## [WHAT THIS TASK INVOLVES]
Throughout the listing below, show every line in which "computer" occurs.

## [EXERCISE INPUT]
──────────────────────────────
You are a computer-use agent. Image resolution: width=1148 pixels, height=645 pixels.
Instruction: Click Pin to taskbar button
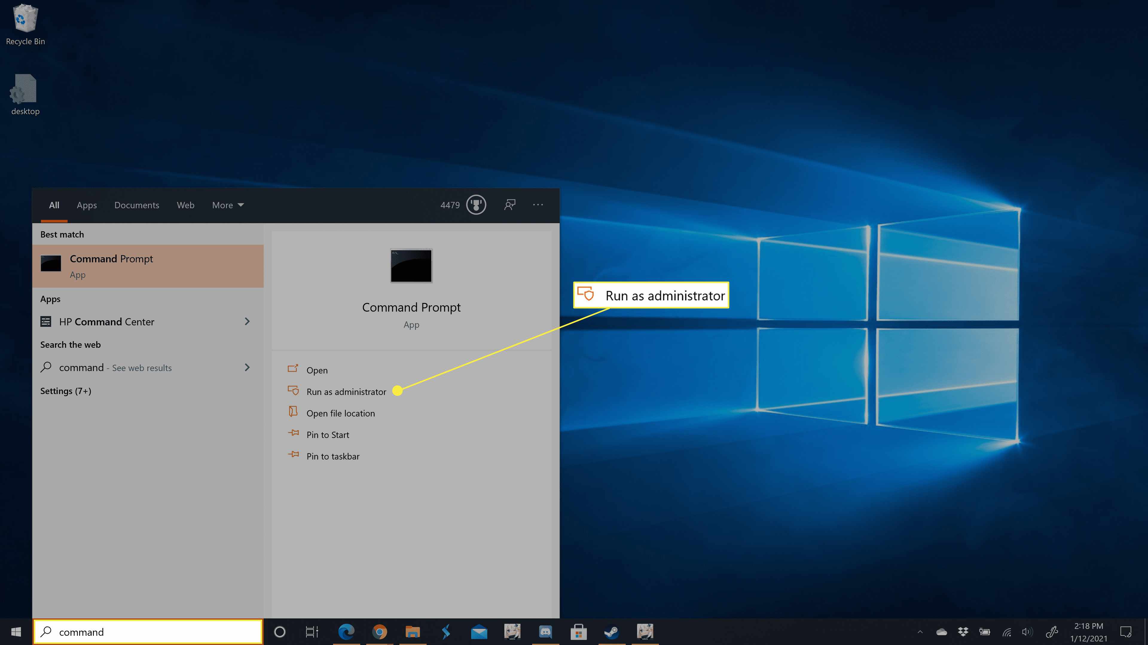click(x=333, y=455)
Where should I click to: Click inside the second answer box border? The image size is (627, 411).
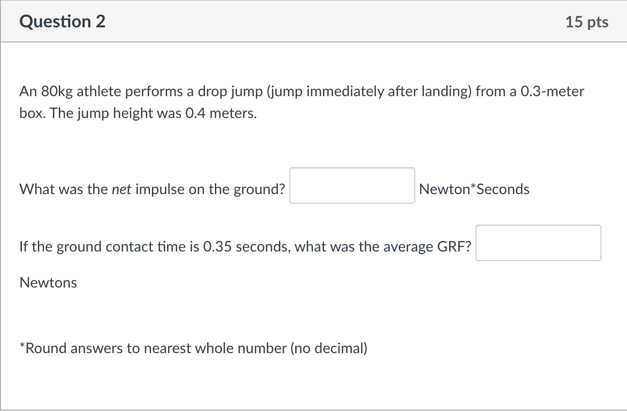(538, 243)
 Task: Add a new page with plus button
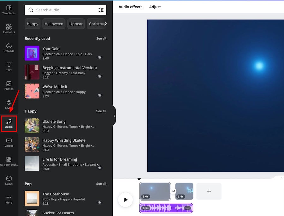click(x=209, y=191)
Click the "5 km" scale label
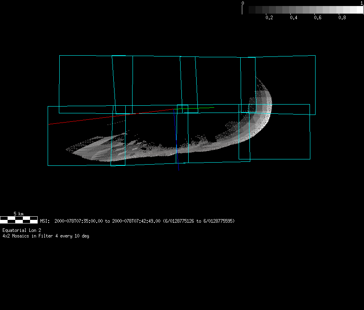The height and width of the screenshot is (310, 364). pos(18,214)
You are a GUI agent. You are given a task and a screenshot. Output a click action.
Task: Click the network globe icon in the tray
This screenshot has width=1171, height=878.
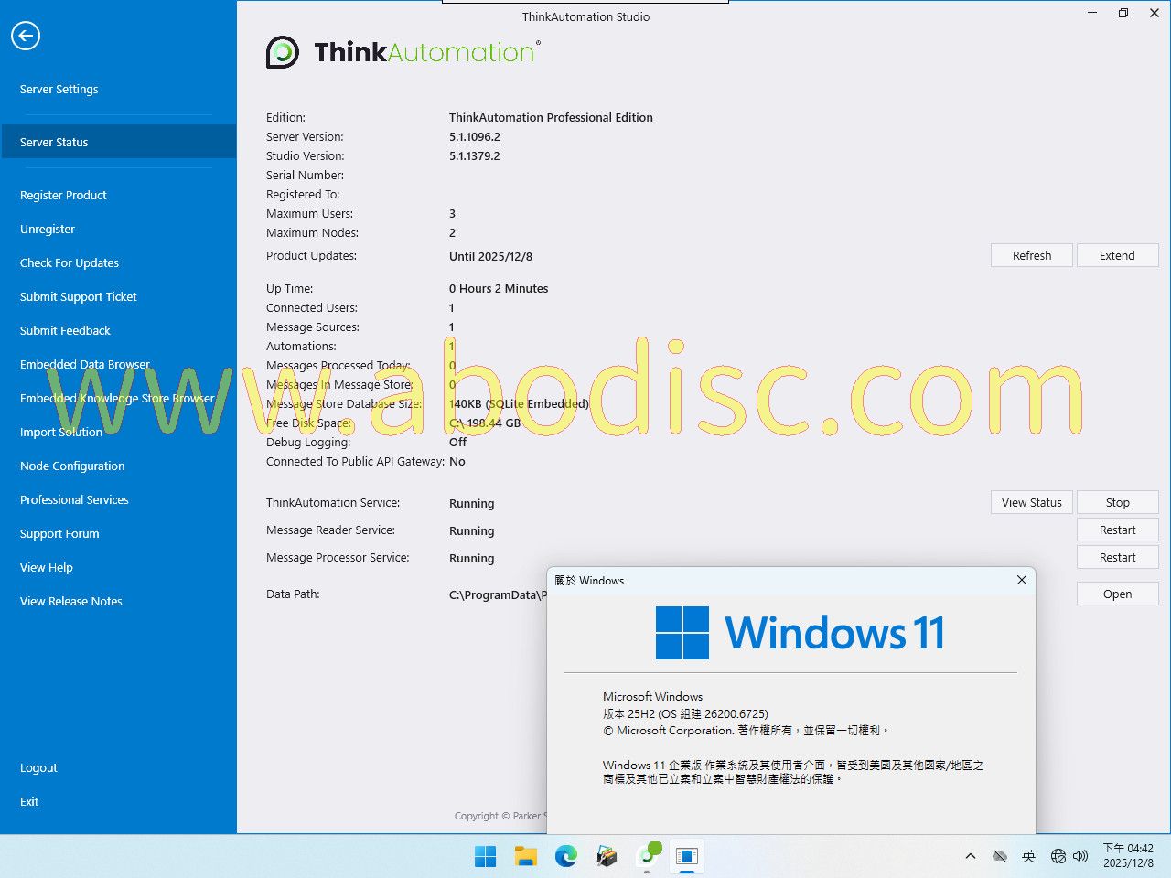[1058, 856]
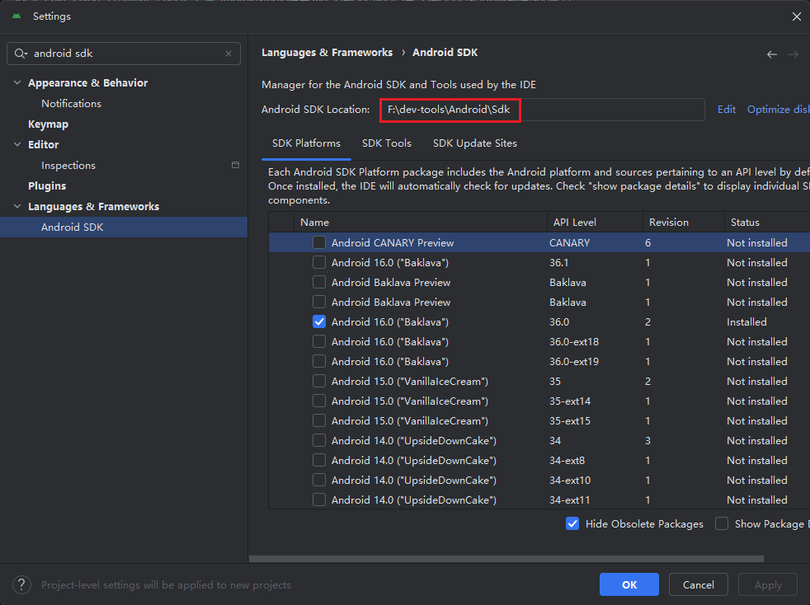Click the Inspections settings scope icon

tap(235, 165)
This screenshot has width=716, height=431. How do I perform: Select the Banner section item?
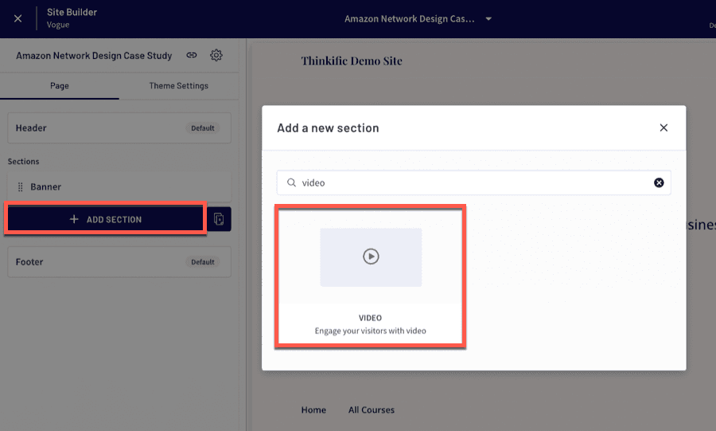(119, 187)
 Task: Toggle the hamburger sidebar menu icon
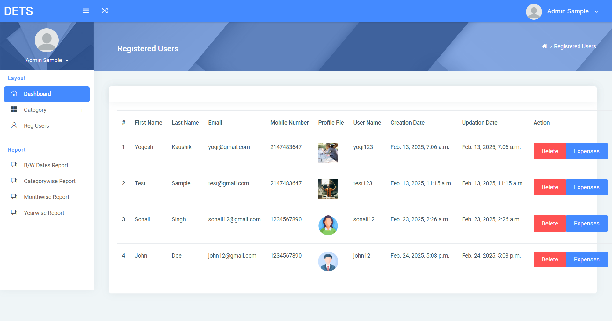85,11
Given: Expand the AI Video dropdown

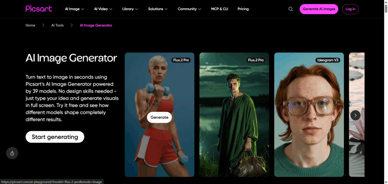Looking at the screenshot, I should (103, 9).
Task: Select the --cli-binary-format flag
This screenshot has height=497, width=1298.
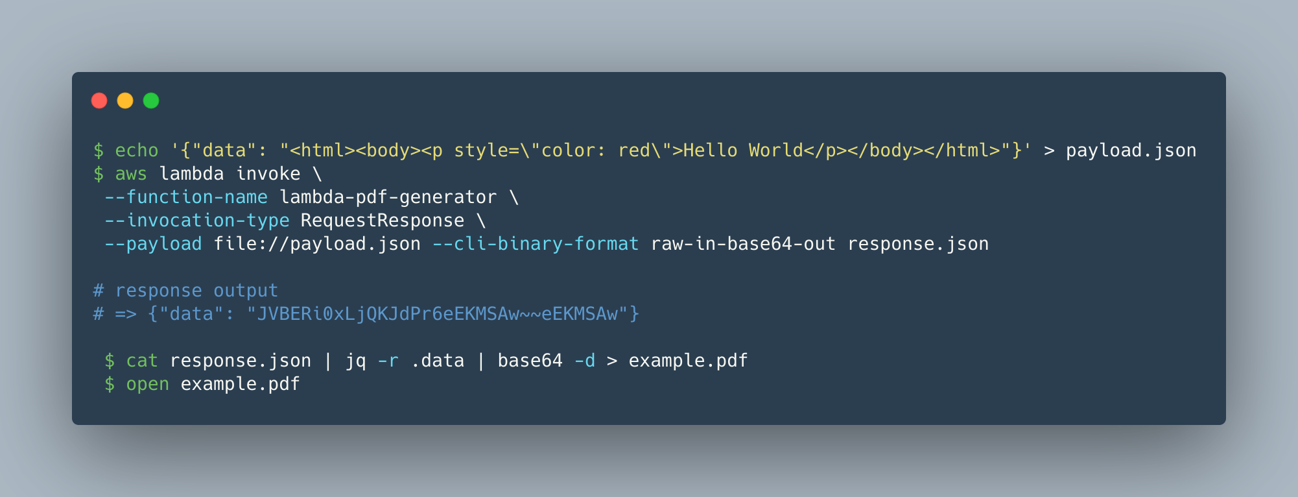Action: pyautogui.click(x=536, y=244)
──────────────────────────────
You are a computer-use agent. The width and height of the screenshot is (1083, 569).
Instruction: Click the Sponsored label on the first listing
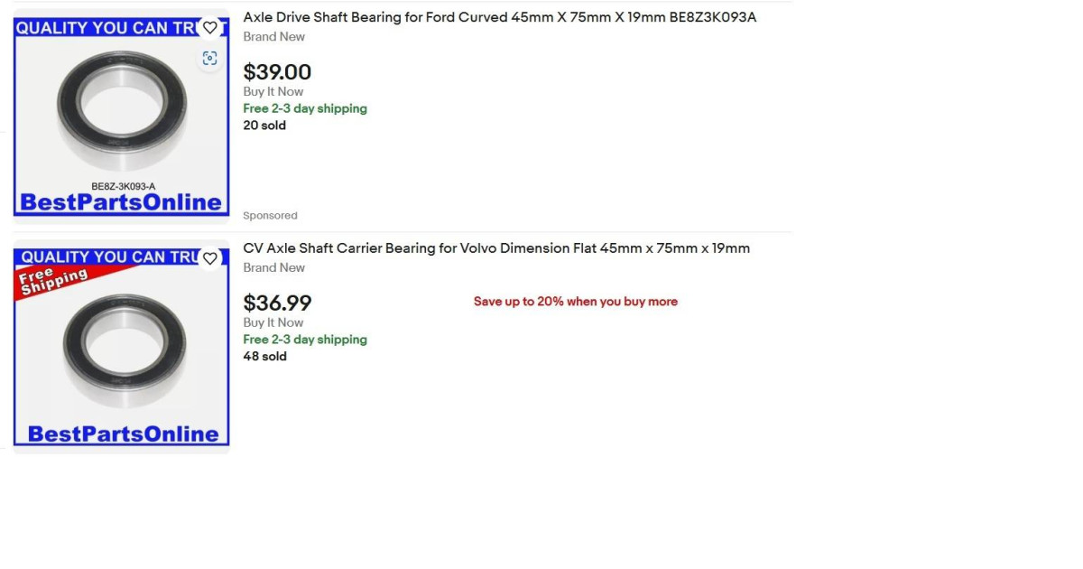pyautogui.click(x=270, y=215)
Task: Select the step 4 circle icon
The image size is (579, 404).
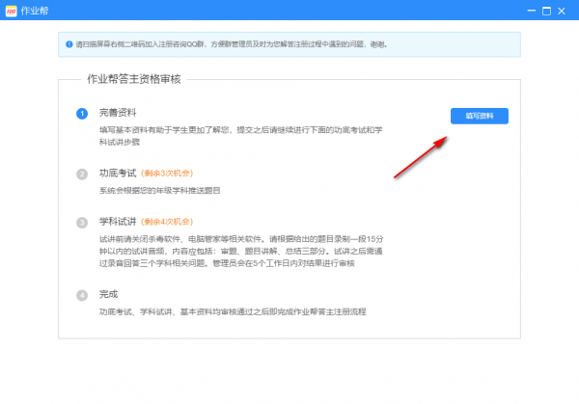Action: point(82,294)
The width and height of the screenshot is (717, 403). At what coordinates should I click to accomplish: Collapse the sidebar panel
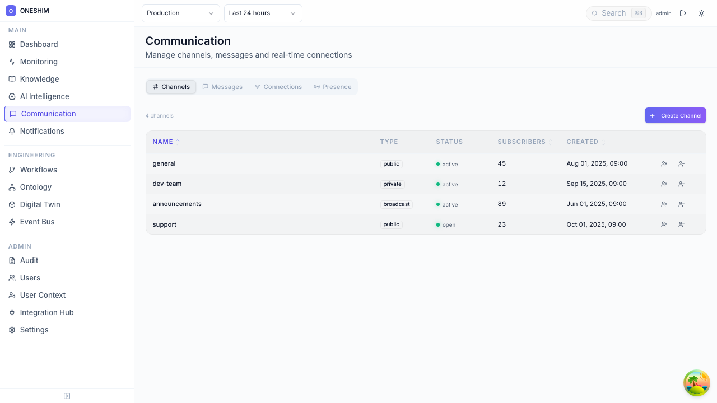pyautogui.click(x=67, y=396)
──────────────────────────────
## [RESULT OF THE TASK]
You are a computer-use agent. Image resolution: width=1148 pixels, height=645 pixels.
You are a computer-use agent. The width and height of the screenshot is (1083, 569).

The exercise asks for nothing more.